Nesta sei eu que se achará tudo que porventura se deseje na mais aprazível; e se alguma coisa boa lhe falecer, para mim tenho que foi culpa do perro do autor, antes que por míngua da matéria.
Enfim, a sua segunda parte, prosseguindo na tradução, começava desta maneira:
Postas e levantadas em alto as cortadoras espadas dos dois valorosos e enojados combatentes, não parecia senão que estavam ameaçando céu, terra, e abismo; tal era o seu denodo e aspecto!
O primeiro que descarregou o golpe foi o colérico biscainho; e com tal força e fúria o descarregou, que, a não se voltar nos ares o ferro, bastara aquela cutilada para dar fim à sua rigorosa contenda, e a todas as aventuras do nosso cavaleiro. Mas a boa sorte, que para maiores coisas o guardava, torceu a espada do inimigo, por modo que, posto lhe acertasse no ombro esquerdo, lhe não fez outro dano senão desarmá-lo daquela banda, levando-lhe de caminho grande parte da celada, com a metade da orelha, que tudo aquilo veio a terra com espantosa nina, deixando-o muito mal tratado.

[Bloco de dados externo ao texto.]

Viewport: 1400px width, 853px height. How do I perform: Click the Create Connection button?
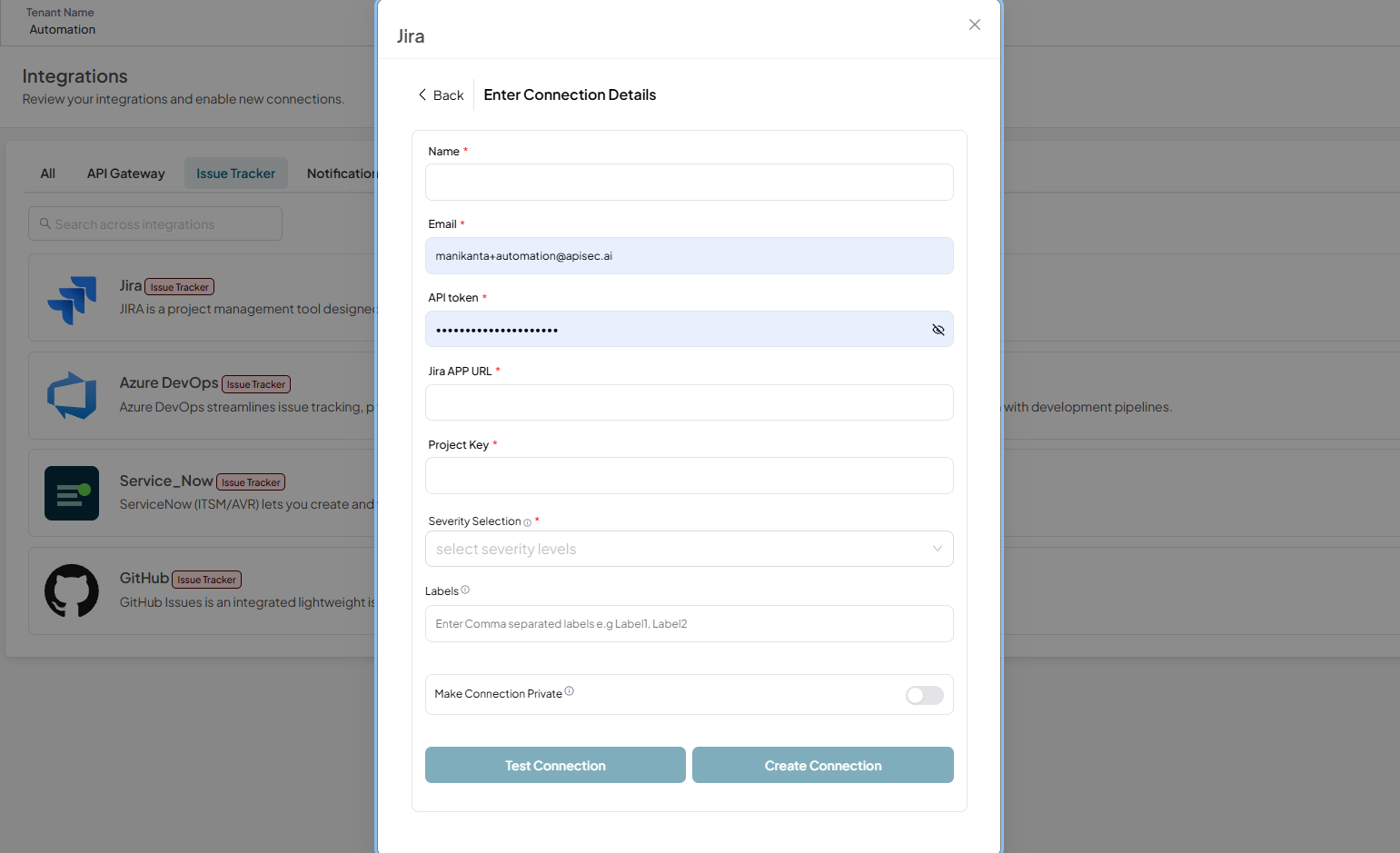823,765
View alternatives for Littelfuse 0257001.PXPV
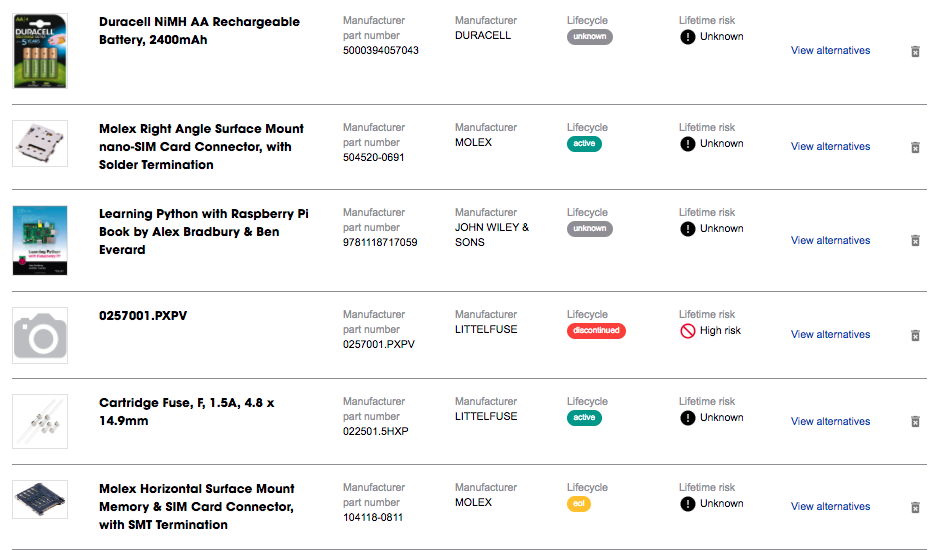 [x=830, y=335]
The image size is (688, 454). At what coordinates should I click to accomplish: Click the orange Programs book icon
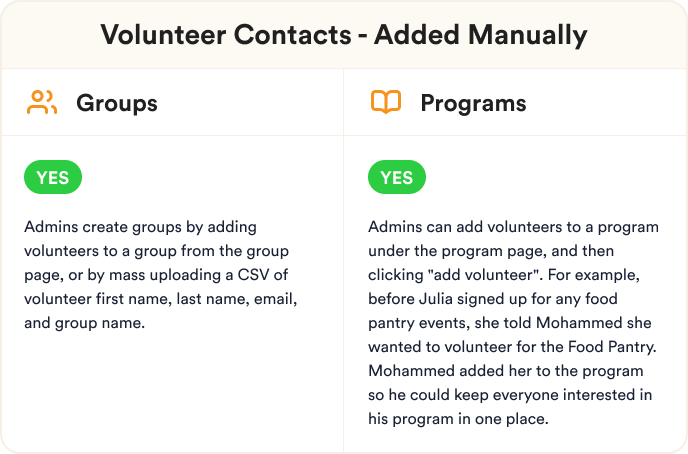(386, 102)
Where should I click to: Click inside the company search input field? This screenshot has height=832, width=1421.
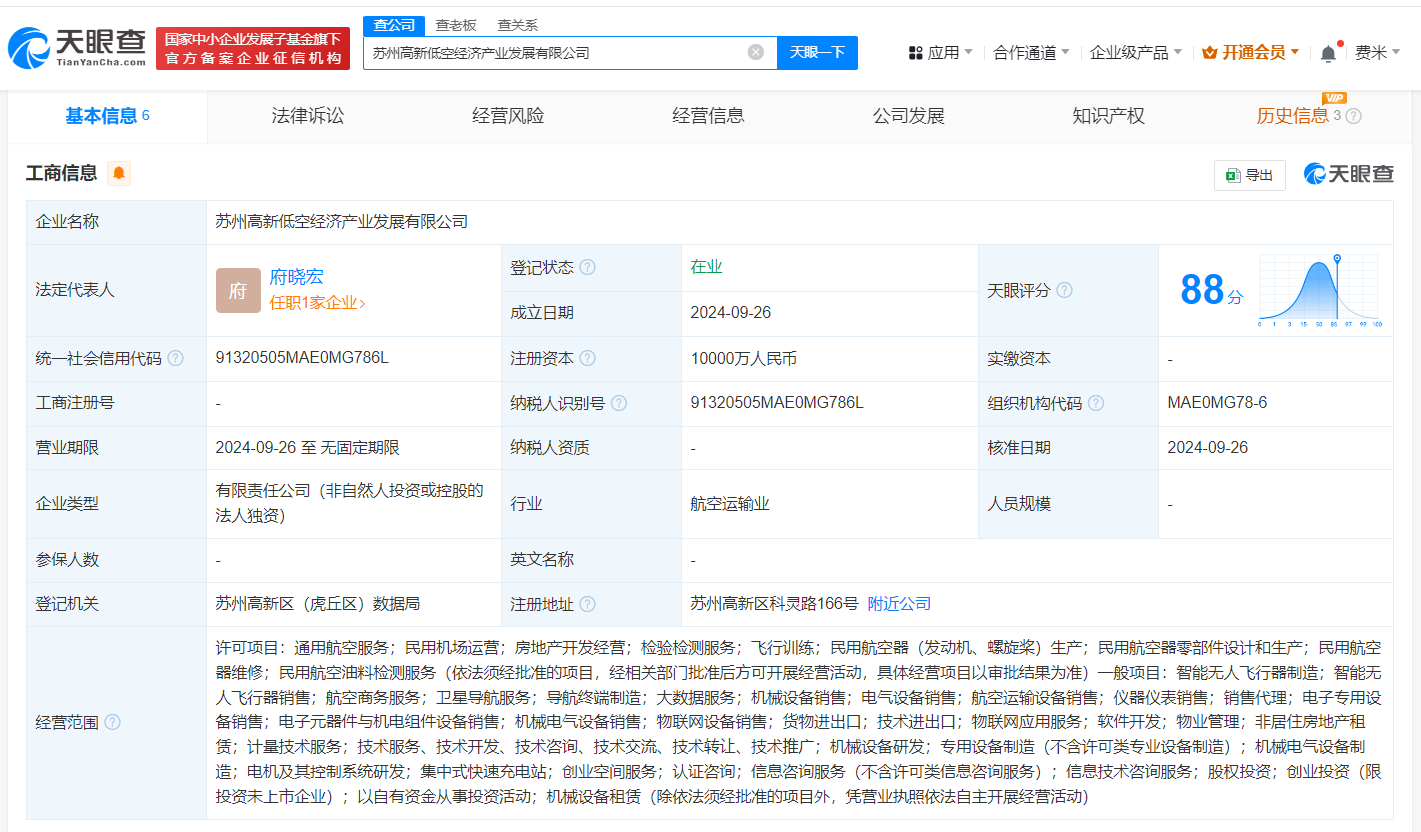coord(550,52)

Valha-me Deus! quem haverá aí que bem possa contar agora a raiva que entrou no coração do nosso manchego, vendo-se posto naquela miséria? bastará dizer que se aprumou de novo nos estribos; e, apertando mais a espada nas mãos, com tamanho ímpeto descarregou sobre o biscainho, acertando-a em cheio na almofada e cabeça, que, não lhe valendo tão seguro reparo, foi como se lhe caíra em cima uma montanha; começou logo a deitar sangue pelos narizes, pela boca, e pelos ouvidos, e a dar mostras de cair da mula abaixo; e sem falta cairia, a se não abraçar ao pescoço do animal. Mas, apesar de tudo, desentralhou os pés dos estribos, soltou os braços, e a mula, espantada com o tremendo golpe, deu a correr pelo campo; e a poucos corcovos pregou com o seu dono em terra.

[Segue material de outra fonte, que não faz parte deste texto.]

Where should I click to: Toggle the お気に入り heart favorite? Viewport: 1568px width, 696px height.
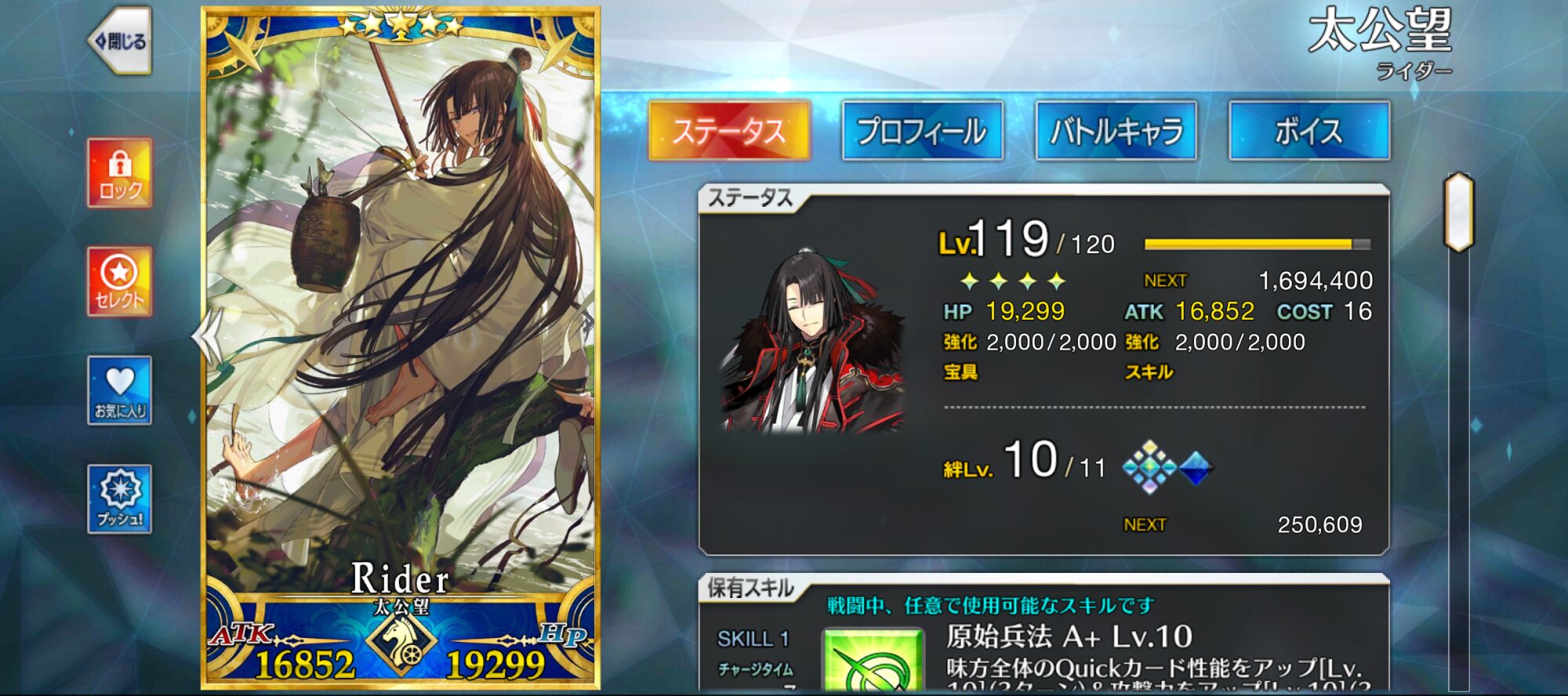[x=119, y=390]
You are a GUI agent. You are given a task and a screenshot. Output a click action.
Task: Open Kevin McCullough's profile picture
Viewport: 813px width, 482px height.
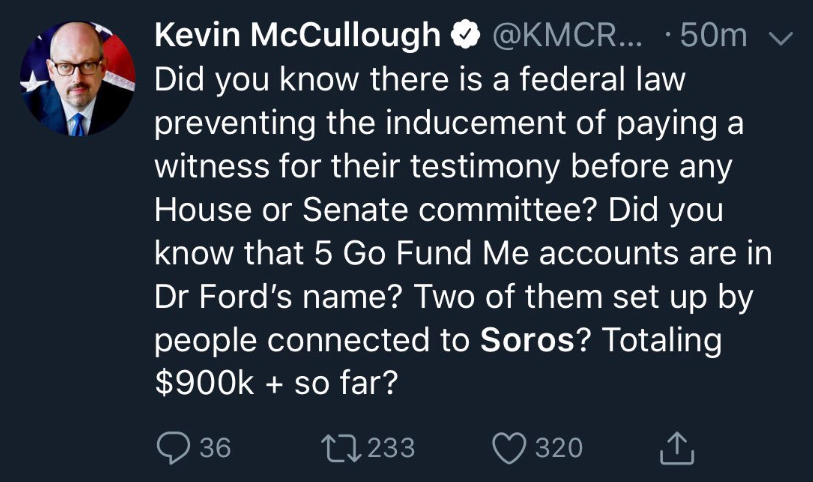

Contemplava D. Quixote tudo com muito sossego; e, logo que o viu caído, saltou do seu cavalo, e com muita ligeireza se chegou; e, metendo-lhe aos olhos a ponta da espada, lhe disse que se rendesse, ou lhe cortaria a cabeça.
Estava o biscainho tão fora de si, que não podia responder palavra; e mal passaria à vista da cegueira de D. Quixote, se as damas do coche, que até então tinham com grande desacordo presenciado a pendência, não corressem para onde ele estava, pedindo-lhe com as maiores instâncias lhes fizesse a infinita mercê de perdoar a morte àquele seu escudeiro; ao que D. Quixote respondeu com o maior entono e gravidade:
— À fé, formosas senhoras, que sou mui contente de fazer o que me pedis; mas há-de ser com uma condição; a saber: que este cavaleiro me há-de prometer que irá ao lugar de Toboso, e se há-de apresentar da minha parte à sem par D. Dulcinéia, para que faça dele o que for mais de sua vontade.
As medrosas e desconsoladas, sem entrar em explicações do que D. Quixote exigia, e sem perguntarem quem vinha a ser D. Dulcinéia, lhe prometeram que o escudeiro executaria quanto de sua parte lhe fosse mandado. — Pois, fiado nessa promessa, não lhe farei mais prejuízo, ainda que bem o tenha merecido.